I unsheathed the dagger and held it to the fading sunlight. It was pure steel, double-edged, with a razor-sharp tip. My breath was coming hard as I slid it back into the leather, then nestled it into the inside pocket of my overdress.
The guard who had followed me from the house was waiting beneath the archway. I gave him a challenging stare, knowing that he had watched me take the weapon; he said nothing.
I let him follow me to the library. No more Petrarch; I wanted something unemotional, dry and demanding, to force my thoughts away from all unpleasantness. This time I chose a Latin primer. If everything went as planned—if the Signoria and Piero could be reconciled—I wanted to improve my education in the classics, as I would be entertaining many scholars. I wanted never to cause my husband any embarrassment by seeming like an unlettered peasant, and I was already worrying about how to impress my new sister-in-law.
I returned to my room and closed the door, which greatly relieved my guardians. I slipped my overdress off and laid it over the chair, then sat down by the fire. The book was meant as a child’s introduction to Latin; I opened the book and read:
Video, vides, videt, videmus, videtis, vident
. . .
I see, you see, he sees, and so on. Had I been calm, I would have flown through the pages, but my thoughts were so scattered that I stared at the words stupidly. In order to concentrate at all, I read them aloud.

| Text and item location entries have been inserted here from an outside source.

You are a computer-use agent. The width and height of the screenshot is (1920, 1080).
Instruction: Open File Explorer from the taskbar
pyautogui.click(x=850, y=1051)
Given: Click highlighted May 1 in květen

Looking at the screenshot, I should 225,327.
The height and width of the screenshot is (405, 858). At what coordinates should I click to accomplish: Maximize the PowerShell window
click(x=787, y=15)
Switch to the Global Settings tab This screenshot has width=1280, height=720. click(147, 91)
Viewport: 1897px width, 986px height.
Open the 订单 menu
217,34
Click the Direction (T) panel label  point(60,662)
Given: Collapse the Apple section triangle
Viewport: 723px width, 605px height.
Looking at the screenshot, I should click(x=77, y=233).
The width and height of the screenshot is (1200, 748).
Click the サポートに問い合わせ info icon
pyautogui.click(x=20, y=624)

I droned on for only a few minutes when I was interrupted by a sound outside my window—the low, melancholy tolling of a bell, the one popularly known as the “cow” because it struck the same pitch as cattle lowing.
It was the bell that summoned all Florentine citizens to the Piazza della Signoria.
I
dropped the book, ran to the window, and flung open the shutters. It was still light outside and I peered down the street, straining toward the Piazza della Signoria. The clanging increased in tempo; I watched as servants wandered out of the grand palazzi down the street to stare, as pedestrians below stopped and turned their faces in the direction of the piazza, transfixed. Beneath me, a small army of men hurried out of the main and side entrances of our building, shields held at chest level, unsheathed swords clenched in their fists.